(Stored records)
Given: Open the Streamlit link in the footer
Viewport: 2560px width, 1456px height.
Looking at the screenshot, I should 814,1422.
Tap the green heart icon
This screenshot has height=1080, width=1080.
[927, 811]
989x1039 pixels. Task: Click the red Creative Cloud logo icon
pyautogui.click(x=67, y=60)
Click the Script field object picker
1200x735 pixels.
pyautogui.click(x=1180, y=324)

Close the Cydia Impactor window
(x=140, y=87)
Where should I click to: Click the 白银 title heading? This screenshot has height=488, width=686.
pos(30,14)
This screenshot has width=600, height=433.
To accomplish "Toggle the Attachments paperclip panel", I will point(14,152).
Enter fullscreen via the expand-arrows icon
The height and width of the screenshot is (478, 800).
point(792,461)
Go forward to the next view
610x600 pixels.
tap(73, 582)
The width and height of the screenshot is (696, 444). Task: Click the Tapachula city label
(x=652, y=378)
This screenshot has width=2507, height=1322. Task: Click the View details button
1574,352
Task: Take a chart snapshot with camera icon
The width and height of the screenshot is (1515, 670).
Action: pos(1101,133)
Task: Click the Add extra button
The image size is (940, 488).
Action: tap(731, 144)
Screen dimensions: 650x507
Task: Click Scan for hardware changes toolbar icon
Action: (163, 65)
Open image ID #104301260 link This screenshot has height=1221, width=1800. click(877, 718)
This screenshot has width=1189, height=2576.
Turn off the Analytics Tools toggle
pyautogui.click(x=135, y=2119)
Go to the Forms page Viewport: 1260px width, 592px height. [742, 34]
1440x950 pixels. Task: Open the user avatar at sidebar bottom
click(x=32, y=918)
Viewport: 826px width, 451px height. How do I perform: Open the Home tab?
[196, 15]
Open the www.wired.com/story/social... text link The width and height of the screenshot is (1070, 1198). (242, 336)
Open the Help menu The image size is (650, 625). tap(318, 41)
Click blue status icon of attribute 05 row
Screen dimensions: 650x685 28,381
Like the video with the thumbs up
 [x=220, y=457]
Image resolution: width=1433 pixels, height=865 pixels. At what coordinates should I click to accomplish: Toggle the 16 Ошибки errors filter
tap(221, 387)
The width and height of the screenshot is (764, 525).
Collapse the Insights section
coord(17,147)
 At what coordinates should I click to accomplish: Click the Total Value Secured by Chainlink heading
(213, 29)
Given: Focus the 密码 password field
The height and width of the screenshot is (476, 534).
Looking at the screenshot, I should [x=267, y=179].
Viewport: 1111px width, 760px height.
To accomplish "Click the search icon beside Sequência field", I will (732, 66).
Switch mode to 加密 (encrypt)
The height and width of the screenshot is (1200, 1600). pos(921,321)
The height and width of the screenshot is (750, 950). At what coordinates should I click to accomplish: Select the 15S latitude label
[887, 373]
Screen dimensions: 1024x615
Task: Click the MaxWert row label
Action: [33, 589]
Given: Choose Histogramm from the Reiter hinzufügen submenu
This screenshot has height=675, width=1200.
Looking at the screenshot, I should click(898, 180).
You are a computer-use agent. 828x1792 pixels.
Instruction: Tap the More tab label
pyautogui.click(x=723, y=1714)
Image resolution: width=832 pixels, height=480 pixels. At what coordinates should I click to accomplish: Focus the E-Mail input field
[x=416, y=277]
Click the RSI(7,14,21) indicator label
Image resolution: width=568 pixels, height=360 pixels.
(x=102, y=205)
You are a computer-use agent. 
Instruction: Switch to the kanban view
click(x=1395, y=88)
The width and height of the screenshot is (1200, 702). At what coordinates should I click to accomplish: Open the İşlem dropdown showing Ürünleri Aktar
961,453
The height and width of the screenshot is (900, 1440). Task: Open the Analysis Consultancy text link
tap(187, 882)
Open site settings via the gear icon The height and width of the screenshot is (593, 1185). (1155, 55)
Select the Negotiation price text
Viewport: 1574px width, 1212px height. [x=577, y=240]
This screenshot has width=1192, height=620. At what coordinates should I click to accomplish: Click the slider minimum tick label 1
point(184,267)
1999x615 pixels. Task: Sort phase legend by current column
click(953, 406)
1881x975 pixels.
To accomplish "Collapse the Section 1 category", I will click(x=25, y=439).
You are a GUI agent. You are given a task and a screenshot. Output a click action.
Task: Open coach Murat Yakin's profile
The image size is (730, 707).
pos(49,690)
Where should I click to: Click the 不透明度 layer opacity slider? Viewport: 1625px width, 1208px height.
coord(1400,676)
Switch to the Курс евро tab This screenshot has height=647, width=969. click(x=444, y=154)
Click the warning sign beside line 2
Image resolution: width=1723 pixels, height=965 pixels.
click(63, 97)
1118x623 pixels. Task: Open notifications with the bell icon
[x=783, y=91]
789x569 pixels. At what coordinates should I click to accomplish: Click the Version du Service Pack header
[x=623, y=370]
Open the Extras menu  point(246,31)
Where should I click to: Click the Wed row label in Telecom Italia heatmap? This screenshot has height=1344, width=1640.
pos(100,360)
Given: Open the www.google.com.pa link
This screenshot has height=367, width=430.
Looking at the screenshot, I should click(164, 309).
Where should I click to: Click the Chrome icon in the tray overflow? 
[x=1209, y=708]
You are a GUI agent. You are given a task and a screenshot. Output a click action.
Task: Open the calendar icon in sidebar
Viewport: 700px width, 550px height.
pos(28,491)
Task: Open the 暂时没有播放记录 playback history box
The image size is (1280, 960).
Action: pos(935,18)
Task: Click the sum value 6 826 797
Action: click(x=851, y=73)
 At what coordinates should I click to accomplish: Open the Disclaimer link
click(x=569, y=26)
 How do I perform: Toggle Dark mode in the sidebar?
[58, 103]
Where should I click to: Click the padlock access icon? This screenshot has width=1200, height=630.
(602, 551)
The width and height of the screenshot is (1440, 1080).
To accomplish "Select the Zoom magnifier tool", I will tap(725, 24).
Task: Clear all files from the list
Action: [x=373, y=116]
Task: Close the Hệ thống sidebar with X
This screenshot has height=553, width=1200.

Assigned task: Give back the entries exactly. Omit none of them.

Expected answer:
Given: Open the Streamlit link in the footer
Viewport: 2560px width, 1456px height.
Looking at the screenshot, I should 814,1422.
Tap the green heart icon
This screenshot has height=1080, width=1080.
[927, 811]
989x1039 pixels. Task: Click the red Creative Cloud logo icon
pyautogui.click(x=67, y=60)
Click the Script field object picker
1200x735 pixels.
pyautogui.click(x=1180, y=324)

Close the Cydia Impactor window
(x=140, y=87)
Where should I click to: Click the 白银 title heading? This screenshot has height=488, width=686.
pos(30,14)
This screenshot has width=600, height=433.
To accomplish "Toggle the Attachments paperclip panel", I will point(14,152).
Enter fullscreen via the expand-arrows icon
The height and width of the screenshot is (478, 800).
point(792,461)
Go forward to the next view
610x600 pixels.
tap(73, 582)
The width and height of the screenshot is (696, 444). Task: Click the Tapachula city label
(x=652, y=378)
This screenshot has width=2507, height=1322. Task: Click the View details button
1574,352
Task: Take a chart snapshot with camera icon
The width and height of the screenshot is (1515, 670).
Action: pos(1101,133)
Task: Click the Add extra button
The image size is (940, 488).
Action: tap(731, 144)
Screen dimensions: 650x507
Task: Click Scan for hardware changes toolbar icon
Action: (163, 65)
Open image ID #104301260 link This screenshot has height=1221, width=1800. click(877, 718)
This screenshot has width=1189, height=2576.
Turn off the Analytics Tools toggle
pyautogui.click(x=135, y=2119)
Go to the Forms page Viewport: 1260px width, 592px height. [742, 34]
1440x950 pixels. Task: Open the user avatar at sidebar bottom
click(x=32, y=918)
Viewport: 826px width, 451px height. How do I perform: Open the Home tab?
[196, 15]
Open the www.wired.com/story/social... text link The width and height of the screenshot is (1070, 1198). (242, 336)
Open the Help menu The image size is (650, 625). tap(318, 41)
Click blue status icon of attribute 05 row
Screen dimensions: 650x685 28,381
Like the video with the thumbs up
 [x=220, y=457]
Image resolution: width=1433 pixels, height=865 pixels. At what coordinates should I click to accomplish: Toggle the 16 Ошибки errors filter
tap(221, 387)
The width and height of the screenshot is (764, 525).
Collapse the Insights section
coord(17,147)
 At what coordinates should I click to accomplish: Click the Total Value Secured by Chainlink heading
(213, 29)
Given: Focus the 密码 password field
The height and width of the screenshot is (476, 534).
Looking at the screenshot, I should [x=267, y=179].
Viewport: 1111px width, 760px height.
To accomplish "Click the search icon beside Sequência field", I will (732, 66).
Switch mode to 加密 (encrypt)
The height and width of the screenshot is (1200, 1600). pos(921,321)
The height and width of the screenshot is (750, 950). At what coordinates should I click to accomplish: Select the 15S latitude label
[887, 373]
Screen dimensions: 1024x615
Task: Click the MaxWert row label
Action: [33, 589]
Given: Choose Histogramm from the Reiter hinzufügen submenu
This screenshot has height=675, width=1200.
Looking at the screenshot, I should click(898, 180).
You are a computer-use agent. 828x1792 pixels.
Instruction: Tap the More tab label
pyautogui.click(x=723, y=1714)
Image resolution: width=832 pixels, height=480 pixels. At what coordinates should I click to accomplish: Focus the E-Mail input field
[x=416, y=277]
Click the RSI(7,14,21) indicator label
Image resolution: width=568 pixels, height=360 pixels.
(x=102, y=205)
You are a computer-use agent. 
Instruction: Switch to the kanban view
click(x=1395, y=88)
The width and height of the screenshot is (1200, 702). At what coordinates should I click to accomplish: Open the İşlem dropdown showing Ürünleri Aktar
961,453
The height and width of the screenshot is (900, 1440). Task: Open the Analysis Consultancy text link
tap(187, 882)
Open site settings via the gear icon The height and width of the screenshot is (593, 1185). (1155, 55)
Select the Negotiation price text
Viewport: 1574px width, 1212px height. [x=577, y=240]
This screenshot has width=1192, height=620. At what coordinates should I click to accomplish: Click the slider minimum tick label 1
point(184,267)
1999x615 pixels. Task: Sort phase legend by current column
click(953, 406)
1881x975 pixels.
To accomplish "Collapse the Section 1 category", I will click(x=25, y=439).
You are a GUI agent. You are given a task and a screenshot. Output a click action.
Task: Open coach Murat Yakin's profile
The image size is (730, 707).
pos(49,690)
Where should I click to: Click the 不透明度 layer opacity slider? Viewport: 1625px width, 1208px height.
coord(1400,676)
Switch to the Курс евро tab This screenshot has height=647, width=969. click(x=444, y=154)
Click the warning sign beside line 2
Image resolution: width=1723 pixels, height=965 pixels.
click(63, 97)
1118x623 pixels. Task: Open notifications with the bell icon
[x=783, y=91]
789x569 pixels. At what coordinates should I click to accomplish: Click the Version du Service Pack header
[x=623, y=370]
Open the Extras menu  point(246,31)
Where should I click to: Click the Wed row label in Telecom Italia heatmap? This screenshot has height=1344, width=1640.
pos(100,360)
Given: Open the www.google.com.pa link
This screenshot has height=367, width=430.
Looking at the screenshot, I should click(164, 309).
Where should I click to: Click the Chrome icon in the tray overflow? 
[x=1209, y=708]
You are a GUI agent. You are given a task and a screenshot. Output a click action.
Task: Open the calendar icon in sidebar
Viewport: 700px width, 550px height.
pos(28,491)
Task: Open the 暂时没有播放记录 playback history box
The image size is (1280, 960).
Action: pos(935,18)
Task: Click the sum value 6 826 797
Action: click(x=851, y=73)
 At what coordinates should I click to accomplish: Open the Disclaimer link
click(x=569, y=26)
 How do I perform: Toggle Dark mode in the sidebar?
[58, 103]
Where should I click to: Click the padlock access icon? This screenshot has width=1200, height=630.
(602, 551)
The width and height of the screenshot is (1440, 1080).
To accomplish "Select the Zoom magnifier tool", I will tap(725, 24).
Task: Clear all files from the list
Action: [x=373, y=116]
Task: Close the Hệ thống sidebar with X
This screenshot has height=553, width=1200.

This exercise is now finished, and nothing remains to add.